## begin Data shown

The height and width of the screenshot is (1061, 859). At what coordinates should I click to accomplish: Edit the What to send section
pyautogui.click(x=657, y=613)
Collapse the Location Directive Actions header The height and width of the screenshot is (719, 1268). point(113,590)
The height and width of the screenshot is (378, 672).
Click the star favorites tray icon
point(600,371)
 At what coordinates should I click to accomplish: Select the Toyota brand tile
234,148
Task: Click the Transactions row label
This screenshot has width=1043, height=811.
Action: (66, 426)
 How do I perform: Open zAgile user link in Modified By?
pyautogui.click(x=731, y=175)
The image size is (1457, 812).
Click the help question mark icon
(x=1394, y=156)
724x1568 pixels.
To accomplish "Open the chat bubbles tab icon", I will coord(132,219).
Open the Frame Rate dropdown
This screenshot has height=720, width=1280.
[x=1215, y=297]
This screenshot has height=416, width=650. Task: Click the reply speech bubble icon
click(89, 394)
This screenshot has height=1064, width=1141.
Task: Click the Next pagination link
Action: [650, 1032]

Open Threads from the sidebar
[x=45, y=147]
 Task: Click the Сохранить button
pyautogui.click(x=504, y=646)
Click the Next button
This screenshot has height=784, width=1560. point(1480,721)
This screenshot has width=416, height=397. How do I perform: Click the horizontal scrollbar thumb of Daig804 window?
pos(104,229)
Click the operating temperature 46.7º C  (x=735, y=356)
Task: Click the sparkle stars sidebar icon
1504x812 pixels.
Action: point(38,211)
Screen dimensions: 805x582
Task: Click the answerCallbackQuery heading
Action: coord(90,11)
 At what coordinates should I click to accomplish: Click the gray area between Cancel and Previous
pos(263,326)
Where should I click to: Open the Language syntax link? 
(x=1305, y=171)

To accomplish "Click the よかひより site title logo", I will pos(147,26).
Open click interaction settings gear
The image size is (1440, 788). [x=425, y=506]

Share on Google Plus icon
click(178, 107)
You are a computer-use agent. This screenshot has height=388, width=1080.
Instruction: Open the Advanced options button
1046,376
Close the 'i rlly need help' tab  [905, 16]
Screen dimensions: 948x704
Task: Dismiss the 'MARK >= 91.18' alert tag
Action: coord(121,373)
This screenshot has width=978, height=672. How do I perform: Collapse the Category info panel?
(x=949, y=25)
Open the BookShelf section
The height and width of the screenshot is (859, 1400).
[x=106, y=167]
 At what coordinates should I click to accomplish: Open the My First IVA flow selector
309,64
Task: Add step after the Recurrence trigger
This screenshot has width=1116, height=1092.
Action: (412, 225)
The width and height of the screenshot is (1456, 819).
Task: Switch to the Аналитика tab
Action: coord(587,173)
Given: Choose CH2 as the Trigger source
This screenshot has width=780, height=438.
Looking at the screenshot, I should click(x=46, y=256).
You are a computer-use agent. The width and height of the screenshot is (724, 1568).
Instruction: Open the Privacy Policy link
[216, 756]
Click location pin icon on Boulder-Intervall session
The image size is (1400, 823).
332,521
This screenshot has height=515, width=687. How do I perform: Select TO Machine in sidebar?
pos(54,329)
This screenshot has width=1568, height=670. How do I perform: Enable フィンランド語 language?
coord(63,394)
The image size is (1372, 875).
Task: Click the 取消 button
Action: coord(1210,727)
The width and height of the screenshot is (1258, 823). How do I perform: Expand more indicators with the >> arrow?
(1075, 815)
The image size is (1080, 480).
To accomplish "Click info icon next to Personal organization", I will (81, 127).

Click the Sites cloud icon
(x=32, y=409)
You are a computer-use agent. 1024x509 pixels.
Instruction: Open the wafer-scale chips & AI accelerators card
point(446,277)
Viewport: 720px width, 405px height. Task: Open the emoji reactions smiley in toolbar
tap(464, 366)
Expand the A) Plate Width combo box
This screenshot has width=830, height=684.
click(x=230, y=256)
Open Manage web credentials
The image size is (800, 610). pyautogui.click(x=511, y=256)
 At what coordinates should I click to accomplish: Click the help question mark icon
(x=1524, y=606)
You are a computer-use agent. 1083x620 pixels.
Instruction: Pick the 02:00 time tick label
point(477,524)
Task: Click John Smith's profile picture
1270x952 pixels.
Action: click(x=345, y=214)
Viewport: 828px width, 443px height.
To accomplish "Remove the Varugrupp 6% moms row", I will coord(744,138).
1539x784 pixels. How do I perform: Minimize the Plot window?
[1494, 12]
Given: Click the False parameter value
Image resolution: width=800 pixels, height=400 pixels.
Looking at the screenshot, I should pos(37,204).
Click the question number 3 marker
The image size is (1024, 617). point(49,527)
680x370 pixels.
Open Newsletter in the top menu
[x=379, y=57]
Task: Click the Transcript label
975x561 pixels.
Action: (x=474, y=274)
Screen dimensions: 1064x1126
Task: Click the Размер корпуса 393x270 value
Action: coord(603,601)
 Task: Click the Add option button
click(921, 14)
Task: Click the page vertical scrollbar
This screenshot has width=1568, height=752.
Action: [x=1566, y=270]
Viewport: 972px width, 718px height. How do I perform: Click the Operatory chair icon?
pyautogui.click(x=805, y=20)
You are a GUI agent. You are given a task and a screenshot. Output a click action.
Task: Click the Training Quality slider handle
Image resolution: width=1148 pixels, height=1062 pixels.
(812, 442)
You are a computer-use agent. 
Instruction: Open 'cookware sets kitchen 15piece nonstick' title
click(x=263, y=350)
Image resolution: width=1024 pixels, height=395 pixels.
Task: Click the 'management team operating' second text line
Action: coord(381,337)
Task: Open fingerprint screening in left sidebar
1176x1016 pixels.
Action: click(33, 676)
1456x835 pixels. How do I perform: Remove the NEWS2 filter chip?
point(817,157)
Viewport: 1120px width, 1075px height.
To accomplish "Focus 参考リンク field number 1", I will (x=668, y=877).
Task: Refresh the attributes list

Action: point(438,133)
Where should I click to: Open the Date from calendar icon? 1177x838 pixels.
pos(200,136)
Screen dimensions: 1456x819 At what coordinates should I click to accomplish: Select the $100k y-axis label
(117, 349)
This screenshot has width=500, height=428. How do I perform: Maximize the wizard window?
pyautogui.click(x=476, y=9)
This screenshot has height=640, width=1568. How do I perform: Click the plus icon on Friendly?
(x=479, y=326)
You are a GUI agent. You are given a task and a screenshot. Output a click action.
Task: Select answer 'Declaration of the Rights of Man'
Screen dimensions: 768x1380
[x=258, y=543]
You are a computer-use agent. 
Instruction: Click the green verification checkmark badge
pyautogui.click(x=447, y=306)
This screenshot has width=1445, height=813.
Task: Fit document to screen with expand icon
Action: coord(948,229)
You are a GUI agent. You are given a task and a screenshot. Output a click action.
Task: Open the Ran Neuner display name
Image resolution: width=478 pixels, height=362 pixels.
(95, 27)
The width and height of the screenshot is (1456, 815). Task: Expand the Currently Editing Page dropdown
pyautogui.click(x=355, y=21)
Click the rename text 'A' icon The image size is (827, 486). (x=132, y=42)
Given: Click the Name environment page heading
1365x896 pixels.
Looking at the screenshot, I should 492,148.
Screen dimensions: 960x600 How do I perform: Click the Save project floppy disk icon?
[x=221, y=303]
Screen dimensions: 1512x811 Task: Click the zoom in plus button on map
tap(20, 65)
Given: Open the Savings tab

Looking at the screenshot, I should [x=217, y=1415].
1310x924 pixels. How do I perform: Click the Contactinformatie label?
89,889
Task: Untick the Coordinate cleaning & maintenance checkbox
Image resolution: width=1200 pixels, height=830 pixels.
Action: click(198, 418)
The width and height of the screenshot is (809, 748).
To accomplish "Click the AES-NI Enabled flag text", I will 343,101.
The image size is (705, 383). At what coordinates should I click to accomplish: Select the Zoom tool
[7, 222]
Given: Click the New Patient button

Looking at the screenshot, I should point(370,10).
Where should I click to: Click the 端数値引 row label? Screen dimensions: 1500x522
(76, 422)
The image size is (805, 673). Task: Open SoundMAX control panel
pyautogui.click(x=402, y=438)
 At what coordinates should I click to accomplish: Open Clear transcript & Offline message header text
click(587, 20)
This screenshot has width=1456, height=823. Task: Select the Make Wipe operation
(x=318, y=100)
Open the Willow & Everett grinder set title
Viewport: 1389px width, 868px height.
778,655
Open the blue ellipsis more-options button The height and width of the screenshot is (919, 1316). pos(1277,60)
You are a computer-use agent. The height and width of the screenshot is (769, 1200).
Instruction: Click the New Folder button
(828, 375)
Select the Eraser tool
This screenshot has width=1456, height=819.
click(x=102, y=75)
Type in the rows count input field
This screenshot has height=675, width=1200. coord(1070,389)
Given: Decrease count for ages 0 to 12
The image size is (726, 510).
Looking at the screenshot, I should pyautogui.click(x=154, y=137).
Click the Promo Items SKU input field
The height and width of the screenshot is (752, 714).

## end Data shown

> Task statement: Copy out the entries above word for word, starting at the line containing "The height and width of the screenshot is (378, 672)." and ending at the line containing "[x=45, y=147]", both included.

> Answer to this exercise:
The height and width of the screenshot is (378, 672).
Click the star favorites tray icon
point(600,371)
 At what coordinates should I click to accomplish: Select the Toyota brand tile
234,148
Task: Click the Transactions row label
This screenshot has width=1043, height=811.
Action: (66, 426)
 How do I perform: Open zAgile user link in Modified By?
pyautogui.click(x=731, y=175)
The image size is (1457, 812).
Click the help question mark icon
(x=1394, y=156)
724x1568 pixels.
To accomplish "Open the chat bubbles tab icon", I will coord(132,219).
Open the Frame Rate dropdown
This screenshot has height=720, width=1280.
[x=1215, y=297]
This screenshot has height=416, width=650. Task: Click the reply speech bubble icon
click(89, 394)
This screenshot has height=1064, width=1141.
Task: Click the Next pagination link
Action: [650, 1032]

Open Threads from the sidebar
[x=45, y=147]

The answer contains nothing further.